第324話 久し振りの百合の花

【道具】【名称:柄の長い太枝さそり鋏】【レア度:D】

・ビュスコル・イエーガーの大鋏に、2本の棒を取り付けた園芸道具。柄を開閉する事によって、大鋏を動かし、挟んだ物を断ち切る。鋏部分以外の甲殻を取り除く事により軽量化を果たしているが、長い柄を付けた事により重量が増して台無しにしている。高い場所の枝を切るにしても、多少の筋力値が無ければ使い難い。

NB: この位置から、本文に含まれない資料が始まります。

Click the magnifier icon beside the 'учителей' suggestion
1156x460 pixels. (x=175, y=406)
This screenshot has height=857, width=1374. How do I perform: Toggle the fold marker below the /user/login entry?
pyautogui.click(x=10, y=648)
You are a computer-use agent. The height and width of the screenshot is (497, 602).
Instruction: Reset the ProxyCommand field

 ……〈詳細鑑定〉さんが、厳しい! 素人仕事なんだから大目に見てくれ!

 ついでに、名前が分かり難いので、高枝サソリ鋏で通すぞ。


「あ~、ヴィナがひっくり返りそうになったって、言っていたアレですか」

「そういや、夕飯の時に、ぷりぷり怒ってたな」


 2人して、思い出したように苦笑した。そう、既にフロヴィナちゃんに試してもらった後である。その際、上の方でも切れると掲げたところ、バランスを崩して、後ろに取り落としたのだ。ついでに、後ろにいた俺の足元に刺さったのは、笑い話である。正面に居たのに、不意打ちされるとは思わなかったよ。

  まぁ、自分で使う分には問題無かったのだけど、フロヴィナちゃんが扱うのには重かった……背が低い人向けに、柄を長くしたのが原因か。先端の鋏が重いので、バランスを取ろうとしたら、柄も太くなったせいである。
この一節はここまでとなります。